▸ GIVEN PASSAGE
>>
The reliance on one drug, praziquantel, to treat the parasitic disease schistosomiasis in millions of people a year shows the need to further develop a pipeline of new drugs to treat this disease. Recently, an antimalarial quinoxaline derivative (MMV007204) from the Medicines for Malaria Venture (MMV) Malaria Box demonstrated promise against Schistosoma mansoni.
KEYWORDS: antiparasitic agents, schistosomiasis
ABSTRACT
The reliance on one drug, praziquantel, to treat the parasitic disease schistosomiasis in millions of people a year shows the need to further develop a pipeline of new drugs to treat this disease. Recently, an antimalarial quinoxaline derivative (MMV007204) from the Medicines for Malaria Venture (MMV) Malaria Box demonstrated promise against Schistosoma mansoni. In this study, 47 synthesized compounds containing quinoxaline moieties were first assayed against the larval stage of this parasite, newly transformed schistosomula (NTS); of these, 16 killed over 70% NTS at 10 µM. Further testing against NTS and adult S. mansoni yielded three compounds with 50% inhibitory concentrations (IC50s) of ≤0.31 µM against adult S. mansoni and selectivity indices of ≥8.9. Administration of these compounds as a single oral dose of 400 mg/kg of body weight to S. mansoni-infected mice yielded only moderate worm burden reduction (WBR) (9.3% to 46.3%). The discrepancy between these compounds’ good in vitro activities and their poor in vivo activities indicates that optimization of their pharmacokinetic properties may yield compounds with greater bioavailabilities and better antischistosomiasis activities in vivo.
<<
▸ WHAT IS EXPECTED
Summarize the abstract on quinoxaline compounds against schistosomiasis in two sentences.

▸ DATASET RECORDS
>>
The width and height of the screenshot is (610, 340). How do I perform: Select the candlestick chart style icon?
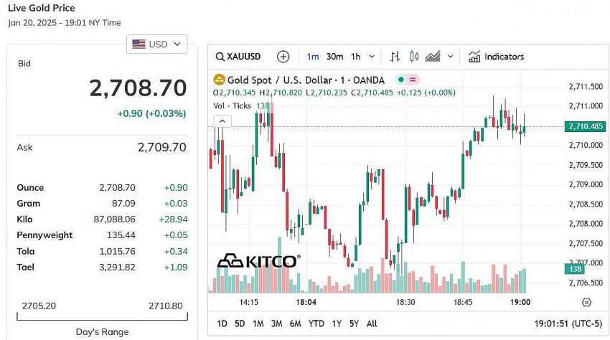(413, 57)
<<
>>
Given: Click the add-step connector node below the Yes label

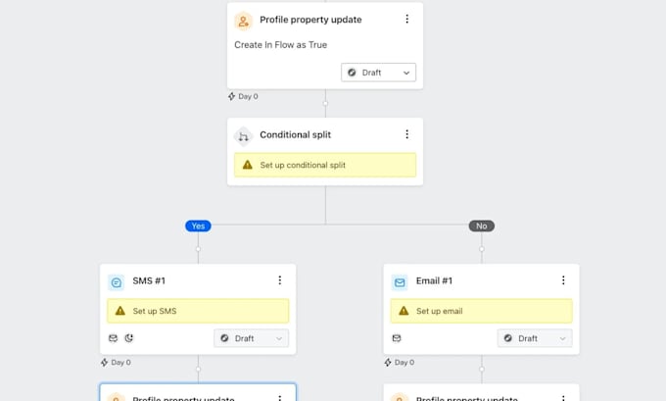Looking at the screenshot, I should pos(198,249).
<<
▸ REPLY TO THE TASK
Because schistosomiasis treatment relies on praziquantel alone, 47 synthesized quinoxaline-containing compounds were tested against Schistosoma mansoni, and three of them showed IC50s of ≤0.31 µM against adult worms with selectivity indices of ≥8.9. Given as a single 400 mg/kg oral dose to infected mice, these three produced only moderate worm burden reductions of 9.3% to 46.3%, which indicates that optimizing their pharmacokinetic properties may yield compounds with better in vivo activity.